Friday, 28 September 2012 16:15

Costs, lower payout raise liquidity risk

Written by 

ABOUT 25% of dairy farms will “have significant liquidity risk” this year on current forecasts for costs and milk price, says DairyNZ senior economist Matt Newman.

DairyNZ  is basing its economic modeling on average farm working expenses this season of $3.65/kgMS, which is 20c less that last season in view of tighter times.  Interest and rent is estimated on average at about another $1.40. 

Average income will be about $6/kgMS including milk dividend,  net stock sales and a little other income.

Looking at the standard deviations on past data, on those figures about 25% of farms “have significant liquidity risk” and will struggle to meet working expenses and interest/rent payments, Newman says. That was before taxation and drawings. “Those things will have to come out of overdraft,” he said.

“Fertiliser might be one farmers can afford to pull back a bit this year and supplementary feed – given feed prices are likely to be at a high level,”  Newman told  a Beef + Lamb NZ event at Warkworth, north of Auckland,  on ‘Agriculture – where to from here’.

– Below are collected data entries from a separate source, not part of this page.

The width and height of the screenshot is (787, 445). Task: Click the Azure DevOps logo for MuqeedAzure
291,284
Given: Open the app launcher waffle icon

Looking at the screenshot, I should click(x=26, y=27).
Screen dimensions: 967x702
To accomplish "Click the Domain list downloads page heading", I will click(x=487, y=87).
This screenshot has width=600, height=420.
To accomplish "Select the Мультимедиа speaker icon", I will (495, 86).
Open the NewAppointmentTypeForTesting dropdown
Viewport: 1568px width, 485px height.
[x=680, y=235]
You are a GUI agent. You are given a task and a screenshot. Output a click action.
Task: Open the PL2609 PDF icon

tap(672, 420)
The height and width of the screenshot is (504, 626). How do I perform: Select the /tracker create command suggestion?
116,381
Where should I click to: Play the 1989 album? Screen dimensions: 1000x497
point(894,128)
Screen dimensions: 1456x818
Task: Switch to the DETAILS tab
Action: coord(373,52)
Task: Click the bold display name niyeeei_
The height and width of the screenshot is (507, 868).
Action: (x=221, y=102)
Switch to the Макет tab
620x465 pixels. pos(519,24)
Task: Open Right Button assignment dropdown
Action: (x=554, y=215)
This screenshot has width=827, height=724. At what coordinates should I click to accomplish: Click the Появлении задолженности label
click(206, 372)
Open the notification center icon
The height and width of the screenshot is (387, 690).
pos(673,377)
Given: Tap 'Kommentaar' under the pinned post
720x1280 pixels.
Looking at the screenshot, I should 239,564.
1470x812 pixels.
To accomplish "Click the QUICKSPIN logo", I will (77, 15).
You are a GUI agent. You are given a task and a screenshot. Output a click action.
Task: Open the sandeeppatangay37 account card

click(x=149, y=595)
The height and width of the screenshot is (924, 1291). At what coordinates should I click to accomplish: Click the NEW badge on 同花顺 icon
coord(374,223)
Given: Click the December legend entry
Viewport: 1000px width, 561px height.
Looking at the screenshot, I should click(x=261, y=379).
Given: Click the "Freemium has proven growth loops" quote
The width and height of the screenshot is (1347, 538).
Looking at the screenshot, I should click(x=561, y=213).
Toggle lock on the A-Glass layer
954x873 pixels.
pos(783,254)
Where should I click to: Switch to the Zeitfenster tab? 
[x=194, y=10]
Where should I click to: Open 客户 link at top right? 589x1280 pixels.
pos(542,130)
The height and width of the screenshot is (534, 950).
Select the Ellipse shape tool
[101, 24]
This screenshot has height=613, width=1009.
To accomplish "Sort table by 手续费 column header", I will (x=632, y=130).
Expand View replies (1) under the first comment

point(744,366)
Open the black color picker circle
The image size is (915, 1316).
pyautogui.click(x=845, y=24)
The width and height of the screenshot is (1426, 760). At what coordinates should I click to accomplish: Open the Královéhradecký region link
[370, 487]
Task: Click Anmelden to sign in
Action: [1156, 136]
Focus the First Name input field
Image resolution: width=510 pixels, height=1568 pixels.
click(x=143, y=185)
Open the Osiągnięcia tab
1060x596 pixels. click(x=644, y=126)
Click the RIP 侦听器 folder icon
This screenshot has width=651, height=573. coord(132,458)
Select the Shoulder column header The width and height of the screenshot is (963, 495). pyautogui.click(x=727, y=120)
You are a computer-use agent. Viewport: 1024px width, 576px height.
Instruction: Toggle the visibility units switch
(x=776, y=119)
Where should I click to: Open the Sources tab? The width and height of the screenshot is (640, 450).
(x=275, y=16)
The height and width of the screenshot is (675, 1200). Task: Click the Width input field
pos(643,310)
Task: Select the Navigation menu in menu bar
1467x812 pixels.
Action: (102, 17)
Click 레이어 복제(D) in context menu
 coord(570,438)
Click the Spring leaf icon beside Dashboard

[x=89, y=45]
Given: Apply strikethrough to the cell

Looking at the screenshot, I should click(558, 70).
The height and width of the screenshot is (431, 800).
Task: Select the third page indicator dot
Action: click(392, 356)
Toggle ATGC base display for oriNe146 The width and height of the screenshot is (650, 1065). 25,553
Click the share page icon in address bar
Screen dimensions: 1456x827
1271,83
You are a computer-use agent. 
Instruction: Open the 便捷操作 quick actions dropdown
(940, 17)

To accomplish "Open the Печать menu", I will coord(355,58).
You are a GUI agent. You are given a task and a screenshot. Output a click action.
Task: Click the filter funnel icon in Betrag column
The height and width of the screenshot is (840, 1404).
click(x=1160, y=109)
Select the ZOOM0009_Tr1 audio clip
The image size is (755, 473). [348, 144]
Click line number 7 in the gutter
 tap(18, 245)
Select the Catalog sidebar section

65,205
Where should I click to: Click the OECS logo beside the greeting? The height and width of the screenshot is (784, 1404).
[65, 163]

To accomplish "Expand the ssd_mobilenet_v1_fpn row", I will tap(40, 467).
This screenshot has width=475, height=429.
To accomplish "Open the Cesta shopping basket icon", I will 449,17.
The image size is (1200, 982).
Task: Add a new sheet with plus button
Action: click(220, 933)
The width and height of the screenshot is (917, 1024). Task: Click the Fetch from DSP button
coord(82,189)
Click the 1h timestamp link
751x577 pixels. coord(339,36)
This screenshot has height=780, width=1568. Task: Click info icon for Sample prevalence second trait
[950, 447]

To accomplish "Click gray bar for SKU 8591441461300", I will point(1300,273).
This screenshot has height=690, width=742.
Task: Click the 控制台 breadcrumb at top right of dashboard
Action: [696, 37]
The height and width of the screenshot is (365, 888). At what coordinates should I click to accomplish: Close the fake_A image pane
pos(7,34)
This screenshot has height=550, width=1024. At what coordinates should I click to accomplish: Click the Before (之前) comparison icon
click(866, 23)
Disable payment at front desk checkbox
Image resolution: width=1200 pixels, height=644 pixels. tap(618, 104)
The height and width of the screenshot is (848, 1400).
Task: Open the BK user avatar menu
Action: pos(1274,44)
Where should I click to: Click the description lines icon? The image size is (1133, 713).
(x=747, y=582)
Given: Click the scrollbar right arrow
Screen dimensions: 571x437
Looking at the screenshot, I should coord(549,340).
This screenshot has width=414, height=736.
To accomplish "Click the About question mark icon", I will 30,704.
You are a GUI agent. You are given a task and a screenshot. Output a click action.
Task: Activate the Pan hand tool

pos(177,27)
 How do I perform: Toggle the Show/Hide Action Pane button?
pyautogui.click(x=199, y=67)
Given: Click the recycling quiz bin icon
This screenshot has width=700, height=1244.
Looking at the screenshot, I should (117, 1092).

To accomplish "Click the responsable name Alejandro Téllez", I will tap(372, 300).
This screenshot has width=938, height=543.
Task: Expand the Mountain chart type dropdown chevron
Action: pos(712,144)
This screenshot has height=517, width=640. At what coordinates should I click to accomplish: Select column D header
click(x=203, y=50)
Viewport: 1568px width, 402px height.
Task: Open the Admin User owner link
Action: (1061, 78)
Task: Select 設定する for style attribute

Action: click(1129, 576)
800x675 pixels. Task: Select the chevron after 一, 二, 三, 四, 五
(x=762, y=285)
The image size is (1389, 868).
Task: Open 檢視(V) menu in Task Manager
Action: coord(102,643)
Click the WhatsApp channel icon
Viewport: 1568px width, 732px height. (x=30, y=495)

Newman says operating expenses before 2006-07 were about $3.50 average level; since 07/08 costs have risen to $4.50. “So we need another dollar of milk income just to cover those costs.”

He says about 70c (per kilo basis) of that had been added with feed, fertiliser and stock grazing and another 30c on things such as compliance.  “Wages haven’t been too bad – they have been fairly steady,” he says.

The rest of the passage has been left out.